Question

Prove\[\dfrac{{a + x}}{{b + x}} < \dfrac{a}{b}\] , if $a > b$ and x is $ + ve$ .

Answer 1

Hint: In this problem, we have given that a is greater than b $(a > b)$, means the value of a is greater than b and here is also given that x is positive $( + ve)$ and with the help of this, we have to prove that the given condition \[\dfrac{{a + x}}{{b + x}} < \dfrac{a}{b}\] is also true.
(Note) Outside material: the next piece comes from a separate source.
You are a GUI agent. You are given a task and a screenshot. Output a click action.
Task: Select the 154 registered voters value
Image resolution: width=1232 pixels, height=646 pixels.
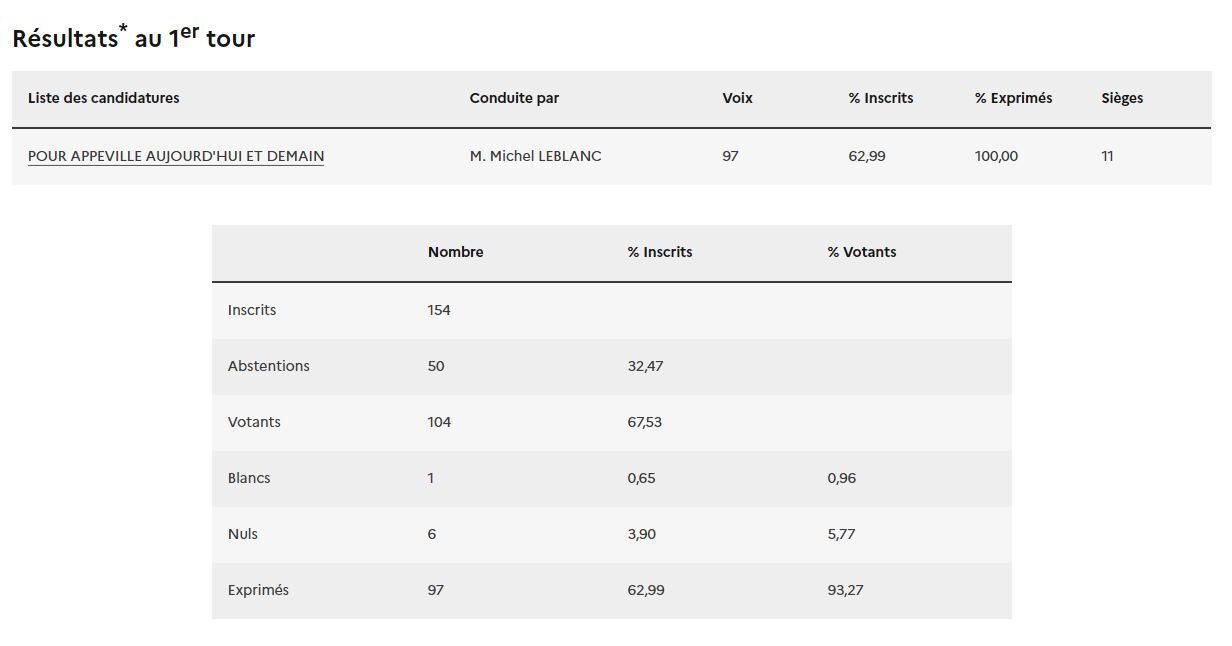point(439,310)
This can also be proved by assuming a, b and x.

Complete step by step answer:
To prove the above condition, let us assume that the given condition \[\dfrac{{a + x}}{{b + x}} < \dfrac{a}{b}\] is true.
Now, we will multiply the whole condition with $b + x$,
$ \Rightarrow \dfrac{{a + x}}{{b + x}} \times (b + x) < \dfrac{a}{b} \times (b + x)$
On further solving we get,
$ \Rightarrow (a + x) < \dfrac{{a(b + x)}}{b}$
Now, we will multiply the whole condition with b,
$ \Rightarrow (a + x) \times b < \dfrac{{a(b + x)}}{b} \times b$
On further solving we get,
$ \Rightarrow b(a + x) < a(b + x)$
(Where, a, b are positive.)
On simplifying,
$ \Rightarrow ab + bx < ab + ax$
Now, subtract $ab$ from both sides,
$
   \Rightarrow ab + bx - ab < ab + ax - ab \\
   \Rightarrow bx < ax \\
 $
Divide by x on both sides,
$ \Rightarrow \dfrac{{bx}}{x} < \dfrac{{ax}}{x}$
(x is positive)
On further solving, we get,
$ \Rightarrow b < a$
Which is also given in our question, hence the condition \[\dfrac{{a + x}}{{b + x}} < \dfrac{a}{b}\] is proved by the help of the given conditions i.e, $a > b$ and x is positive.

Note: We have proved the given condition \[\dfrac{{a + x}}{{b + x}} < \dfrac{a}{b}\] is true by firstly assuming it true, and after solving it we reached to the condition that is given in the question i.e.$a > b$, which proves that the given condition is true. We can also prove this condition by assuming$a = 2$, then b should be less than a$(a > b)$, then we assume $b = 1$, and x is positive, so we assume$x = 3$. Now, let us substitute the values of a, b and x into the condition,
$ \Rightarrow \dfrac{{2 + 3}}{{1 + 3}} < \dfrac{2}{1}$
On further solving, we get,
$
   \Rightarrow \dfrac{5}{4} < 2 \\
   \Rightarrow 1.25 < 2 \\
 $
Hence, proved that the given condition is true.